Faculty of Medicine Ramathibodi Hospital, Thailand

Speaker's Biography

Chonthicha Satirapod MD is a graduate of the Faculty of Medicine, Ramathibodi Hospital, Mahidol University, Thailand. She also completed a residency and fellowship training in obstetrics and gynecology subspecialty reproductive medicine at the same hospital. Afterward, she has been practicing in the Department of Obstetrics and Gynecology, Faculty of Medicine, Ramathibodi Hospital, Mahidol University since 2007. She attended a research fellowship in Vincent Center for Reproductive Biology, Vincent Obstetrics and Gynecology Service, Massachusetts General Hospital (MGH)/Harvard Medical School, Boston, MA, USA. Currently, Dr.

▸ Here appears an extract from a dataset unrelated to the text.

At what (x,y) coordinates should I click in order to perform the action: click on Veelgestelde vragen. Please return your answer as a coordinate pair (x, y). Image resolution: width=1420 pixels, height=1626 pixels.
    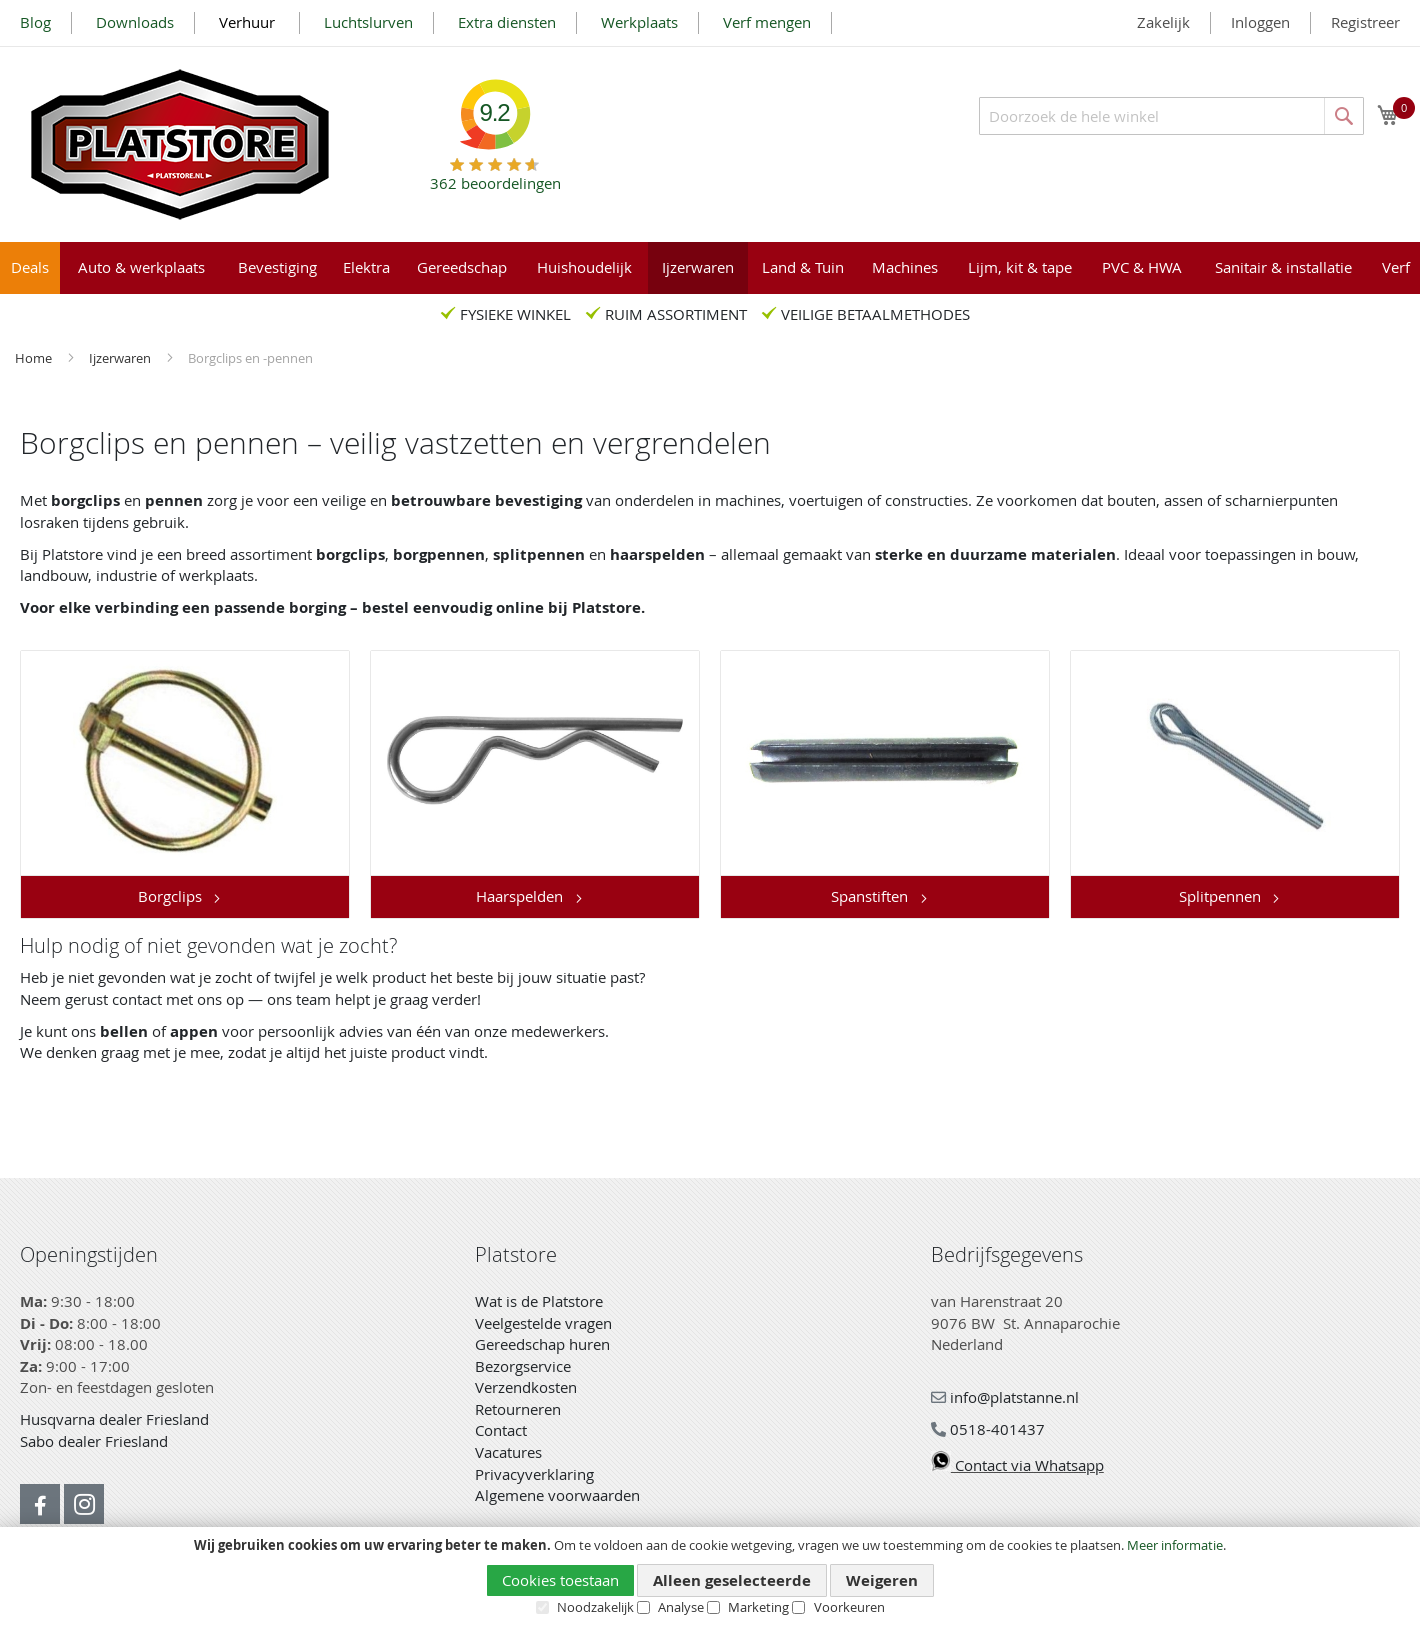
    Looking at the image, I should click on (543, 1323).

Chonthicha is the chief of the infertility unit in the Department of Obstetrics and Gynecology, Faculty of Medicine Ramathibodi Hospital. She focuses on infertility treatment, especially in assisted reproductive technology and PGT-M. Her research interest includes sperm, female ovarian aging, PGT-M, and stem cell.

Topic

The Success Story of PGT-M with Thalassemia Disease in Ramathibodi Hospital

Abstract

Thalassemia and hemoglobinopathy is a group of hereditary blood disorders with diverse clinical manifestations inherited by autosomal recessive. The Beta-thalassemia/Hemoglobin E disease (HbE/βthal) causes a variable degree of hemolysis, and the most severe form of HbE/βthal disease develops lifelong transfusion-dependent anemia. Preimplantation genetic testing (PGT) is an established procedure of embryo genetic analysis to avoid the risk of passing on this particular condition from the carrier parents to their offspring. Preimplantation genetic testing for chromosomal aneuploidy (PGT-A) also facilitates the selection of embryos without chromosomal aberration and result in the successful embryo implantation rate. Herein, we study the clinical outcome of using combined PGT-M and PGT-A in couples at risk of passing on HbE/βthal disease. The study was performed from January 2016 to December 2017. PGT-M was developed using short tandem repeat linkage analysis around the beta-globin gene cluster and direct mutation testing using primer extension-based mini-sequencing. Thereafter, we recruited 15 couples at risk of passing on HbE/βthal disease who underwent a combined total of 22 IVF cycles. PGT was performed in 106 embryos with a 3.89% allele drop-out rate. Using combined PGT-M and PGT-A methods, 80% of women obtained satisfactory genetic testing results and underwent embryo transfer within the first two cycles. The successful implantation rate was 64.29%. PGT accuracy was evaluated by prenatal and postnatal genetic confirmation, and 100% had a genetic status consistent with PGT results. The overall clinical outcome of successful live birth for couples at risk of producing offspring with HbE/βthal was 53.33%. Conclusively, combined PGT-M and PGT-A is a helpful technology to prevent HbE/βthal disease in the offspring of recessive carriers.